They blew it.
It was interesting to walk into the locker room last night, where the team appeared to have already moved on from the most bizarre non-stoppage I’ve ever seen. I recall walking into that very same locker room following Jonathan Ericsson’s game-winning goal with four seconds remaining last February and encountering a much more somber mood in which it appeared the team had not yet finished reflecting on the final seconds of that back-breaking goal. The team, by the way, won 11-of-14 after that 3-2 regulation loss. Darryl Sutter’s park-and-ride approach is, as always, going to be key after bizarre losses, as it is following game the Kings win.
This was a senior officiating crew. Rob Martell – who was the least tenured member of the on-ice crew even though he officiated his first game in 1996, was the only official without culpability, as his responsibility was to focus on whether the puck crossed the goal line, and not on any peripheral events. The other referee, Dan O’Halloran, worked his first game in 1995 and has Stanley Cup Final and Olympic Games experience. The linesmen were Mike Cvik, who officiated his first game in 1987 and has Olympic Games and All-Star Game experience, and Don Henderson, whose tenure dates back to 1995. He has officiated over 1,000 NHL games. The linesmen were able to confer with the referees and offer their own view, but it didn’t matter – they all missed it. There’s no sense in dissecting this any further. It was a mistake. Let’s move on.
The Kings did not protect leads well against the Red Wings this year. On January 11, Drew Doughty opened the scoring with a power play goal. Riley Sheahan answered 3:01 later. Last night, Mike Richards scored a power play goal, and it took the Red Wings 41 seconds to equalize on a Henrik Zetterberg goal. While it’s unfair to reference Kronwall’s goal that came less than two minutes after Jeff Carter’s late go-ahead tally, Dwight King was still whistled for a penalty with 1:45 remaining, which put Detroit in position to possess the puck with extensive offensive zone time while on a power play. After the Kings took a second period lead, the Red Wings were the better team for the remainder of the period. Also: Los Angeles was outscored 4-0 by Detroit at even strength in the two-game season series.

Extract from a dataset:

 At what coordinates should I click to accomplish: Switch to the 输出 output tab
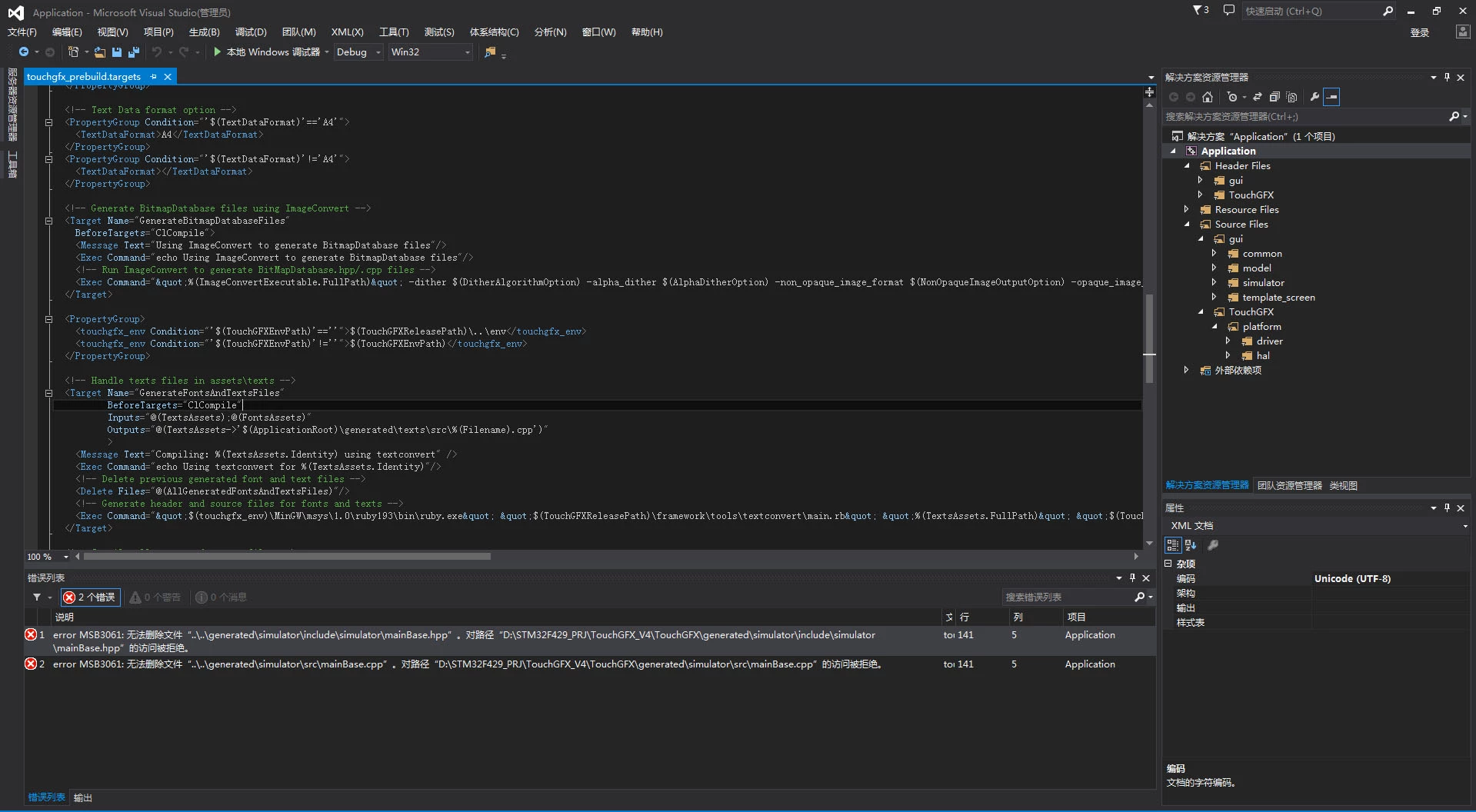tap(83, 797)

For the second straight night, a penalty drawn by Jordan Nolan led to a power play in which the Kings scored a third period go-ahead goal. The Colin Fraser line may not have had as positive an impact in the game as it did against St. Louis, but it produced a tangible benefit. Remember the preseason – I’m looking at you, Frozen Fury – when Nolan was making big hits in virtually every game, leading to a bevy of penalties taken by the opposition? Though last night’s infraction was a holding penalty drawn on Niklas Kronwall and not a retaliation penalty following a large hit of his, he has been able to do draw several important penalties recently.